[Consigne] Recopiez l’extrait choisi de « David Farreny, 12 » à « l’indifférence l’accable, l’accompagne. », en remplaçant « indifférence » par « lassitude ».

[Extrait choisi]
= = = =

L’usage d’un objet ne peut qu’aider à dissiper sa forme capitale et surenchérir au contraire sur ses attributs. D’autres arts, d’autres époques ont pu poursuivre, sous le nom de style, la maigreur essentielle des choses ; ici, rien de tel, chaque objet est accompagné de ses adjectifs, la substance est enfouie sous ses mille et mille qualités, l’homme n’affronte jamais l’objet qui lui reste prudemment asservi par tout cela même qu’il est chargé de lui fournir. Qu’ai-je besoin de la forme principielle du citron ? Ce qu’il faut à mon humanité tout empirique, c’est un citron dressé pour l’usage, à demi pelé, à demi coupé, moitié citron, moitié fraîcheur, saisi au moment précieux où il échange le scandale de son ellipse parfaite et inutile contre la première de ses qualités économiques, l’astringence.

Roland Barthes, « Essais critiques », Œuvres complètes (2), Seuil, pp. 284-285.

David Farreny, 12 sept. 2009
par-dessus

Plus que des colères. Plus que des rancœurs. Plus que des haines. Plus que des amertumes. Le silence froid de l’indifférence l’accable, l’accompagne.

= = = =

[Données fournies]
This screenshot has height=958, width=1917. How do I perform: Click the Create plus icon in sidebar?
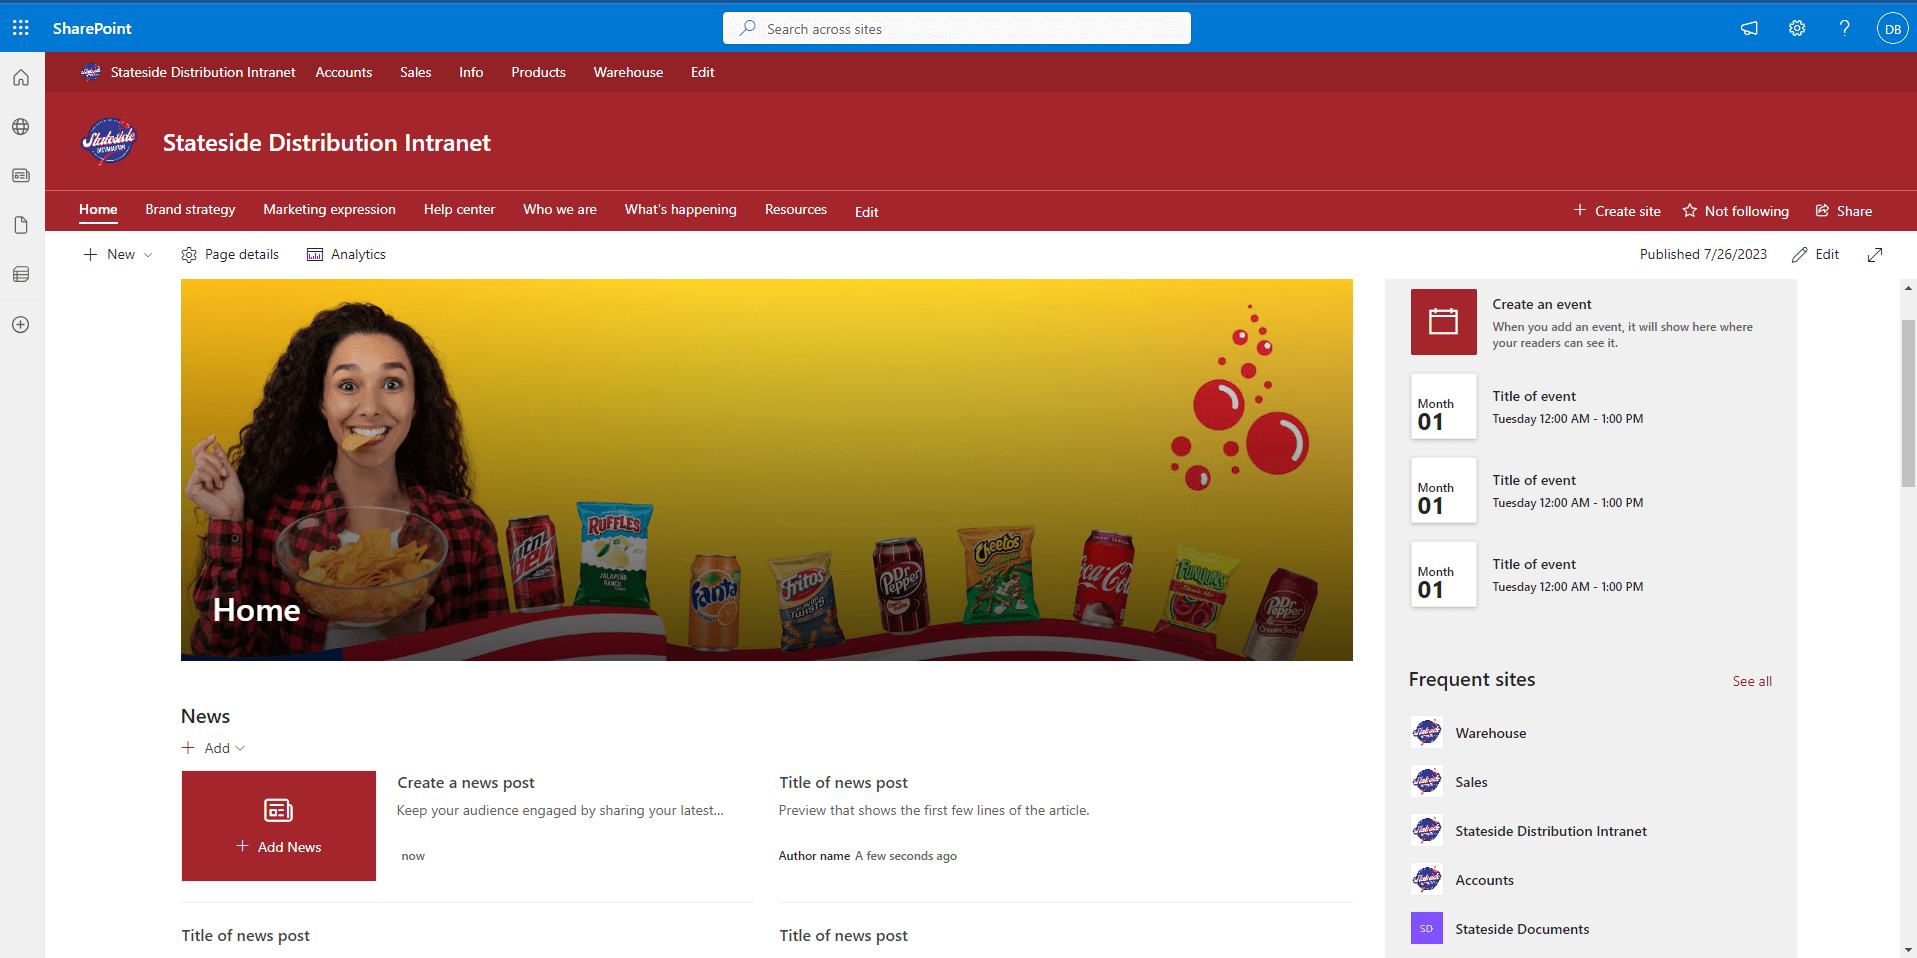(21, 325)
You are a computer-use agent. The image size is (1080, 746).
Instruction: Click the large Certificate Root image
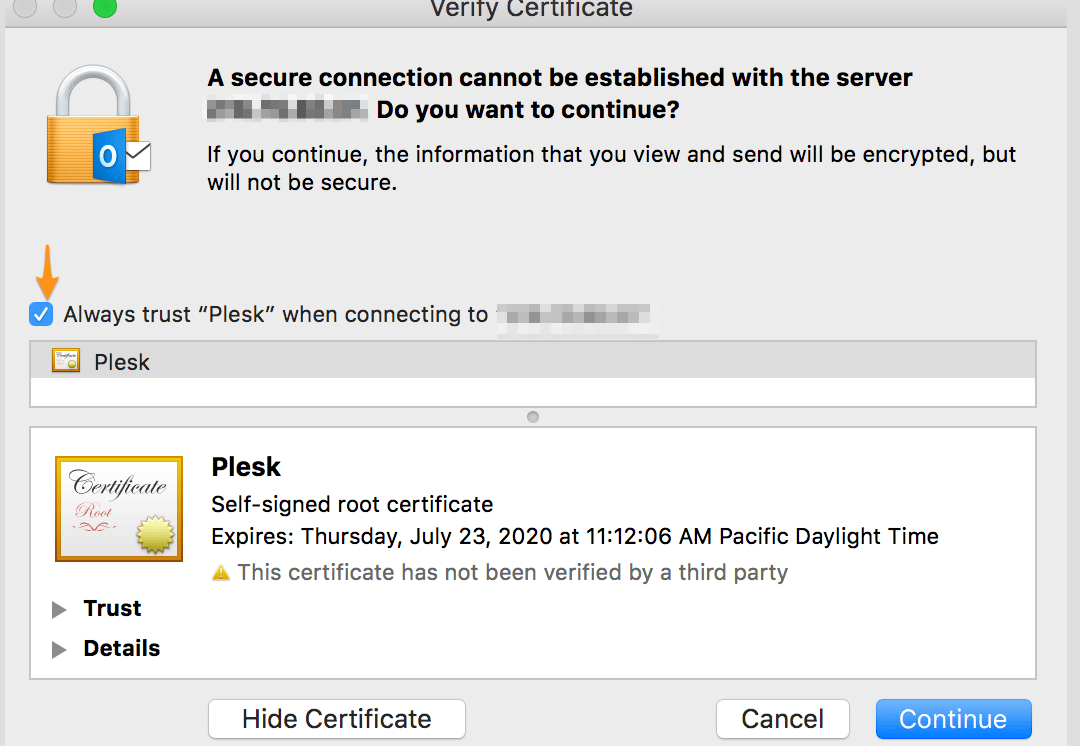(119, 509)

= = = =

[Tâche accomplie]
David Farreny, 12 sept. 2009
par-dessus

Plus que des colères. Plus que des rancœurs. Plus que des haines. Plus que des amertumes. Le silence froid de l’lassitude l’accable, l’accompagne.